Worcester, England.  The year was 1971 and I was not yet fifteen years old.  The Irish Republican Army had bombed the Post Office Tower in London, decimal currency had been introduced in the UK, sixty-three people had been killed in a stairway crush at a Celtic-Rangers soccer game, and the yearly inflation rate was 8.6%.  Of course I was largely unaware of these dreadful things as a young teen, my interests and influences lying elsewhere.  Setting aside school for the moment, for I was not the most excellent of pupils, I think it accurate and fair to say that my life was ruled and shaped by two things.  Rugby and music.  Now that’s an odd combination of the conservative and the progressive.  I would eagerly await the monthly magazine Rugby World, yet at the same time pore over the pages of New Musical Express (as well as the scurrilous “underground” presses of Oz and Frendz.)

But music was expensive.  A vinyl LP cost in the region of two pounds sterling which was outside of the immediate reach of my pockets.  Buying an album required careful saving and then selection.  As a result there was much lending and borrowing of vinyl, and with the advent of the cassette tape recorder much illicit recording as well!  Records were played on a Decca mono player in my room, or occasionally on the new stereo radiogram in my father’s study.  Now that was a great sound!

Radio was the solution, but looking back I realize that this is how my interest began.  There was little in the way of pop radio in the UK at that time.  Radio One, the BBC’s answer to the offshore stations of the 1960s, was bland, boring and entirely establishment.  Not the station for us radical, rebellious, anti-establishment public school types who nevertheless wanted to go to university and be successful!  (For U.S. readers that reads “private” school.) Besides R1 only broadcast during daylight hours, sharing its frequency with another station, Radio Two, after seven o’clock.  It was good for one show however – Pick of the Pops with Alan Freeman every Sunday between five and seven.  Then the entire “Top 20” would be played with minimum talk, making it relatively easy to record the entire music collection whilst fading out before the end of each song!

An alternative in the evening was the mighty Radio Luxembourg which broadcast pop music on 208 metres via a thirteen thousand kilowatt transmitter (the most powerful privately owned transmitter in the world back then) from the Grand Duchy, but somehow that wasn’t the best of media.  It was to an offshore station, Radio North Sea International, broadcasting from the radio ship Mebo 2 on medium wave and short wave that we all turned.

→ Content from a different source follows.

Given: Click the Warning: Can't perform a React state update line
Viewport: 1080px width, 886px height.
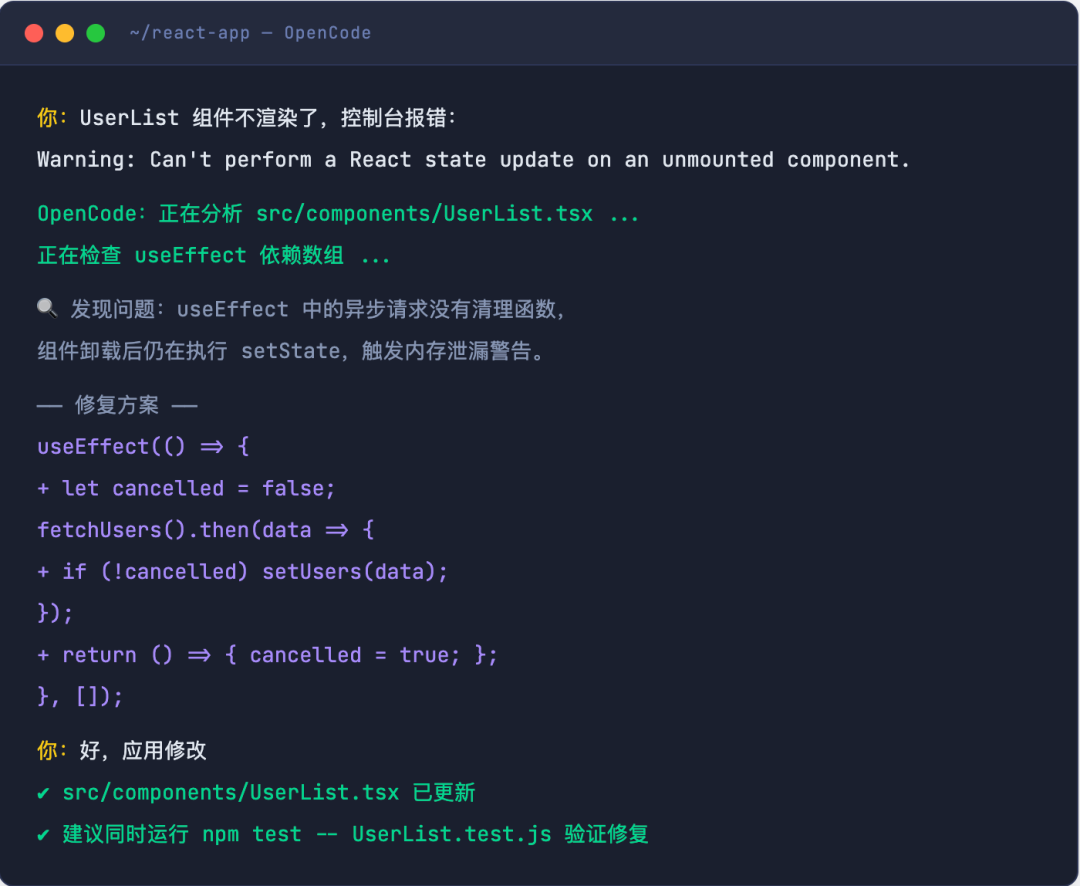Looking at the screenshot, I should tap(474, 160).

This is isn’t the place to recall the history of RNI.  Wikipedia does it rather well http://en.wikipedia.org/wiki/Radio_North_Sea_International
and there are many other columns besides written about their exploits.  It is enough to say that not only did it provide us young teens with a music channel that truly appealed to us, it planted in the minds of some of us the notion that radio ought to be free and unfettered, and not under the control of governments or corporations.  And that was, some might say, a slippery slope!